Für den optimalen Fortschritt des Bauablaufs, muss bekannt sein, wann junger Beton eine bestimmte Festigkeit erreicht hat. Zum Beispiel um zu wissen, ob ausgeschalt oder vorgespannt werden kann.
Bei der Festigkeitsentwicklung von Beton spielen Temperatur und Zeit eine überragende Rolle. Reifemethoden werden angewandt um die Festigkeit von jungem Beton in der Konstruktion zu bestimmen. Eine höhere Erhärtungstemperatur bewirkt, bei der selben Betonzusammensetzung, eine schnellere Festigkeitsentwicklung. Dieser Unterschied variiert mit jeder Betonzusammensetzung.

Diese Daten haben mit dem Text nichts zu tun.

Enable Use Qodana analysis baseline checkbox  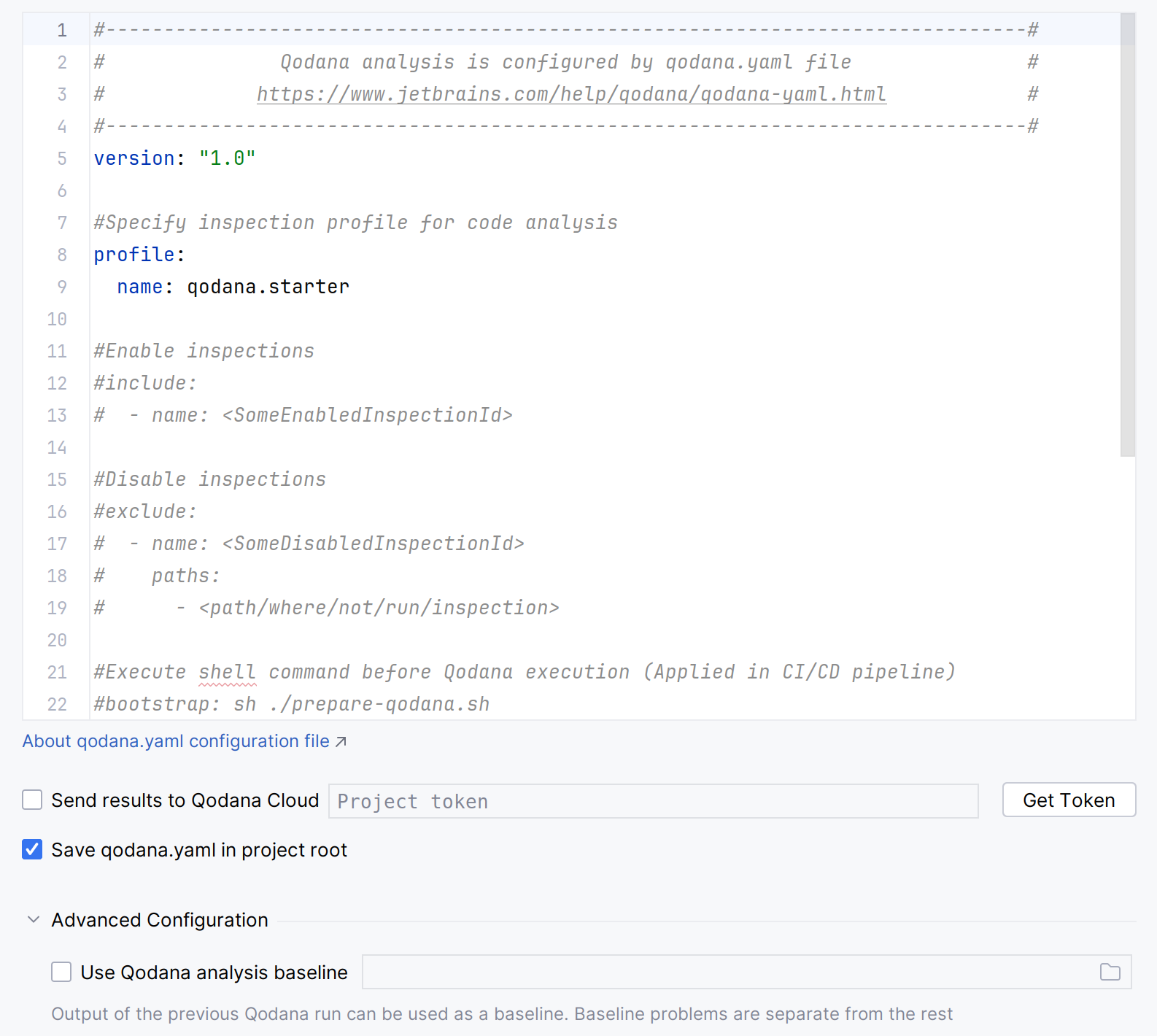coord(61,972)
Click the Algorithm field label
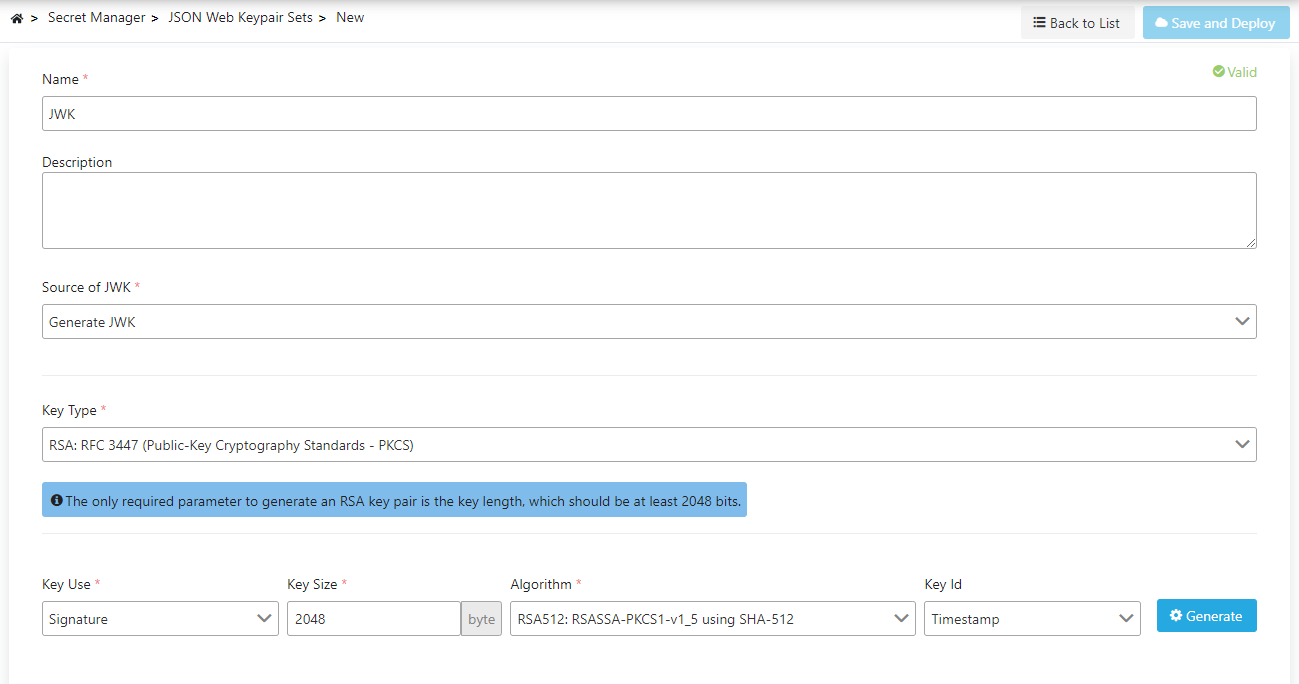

In der Praxis ist die Frischbetontemperatur in einer Konstruktion nie an jeder Stelle genau identisch. Um jedoch über die Festigkeitsentwicklung bei unterschiedlichen Temperaturen etwas sagen zu können, ist der Begriff „Reife“ eingeführt worden. Reife ist eine mathematische Größe, basierend auf der Erhärtungszeit und Erhärtungstemperatur. Für die gilt, dass bei einer Betonzusammensetzung die gleiche Reife, unabhängig von der Erhärtungstemperatur, einer bestimmten Festigkeit entspricht.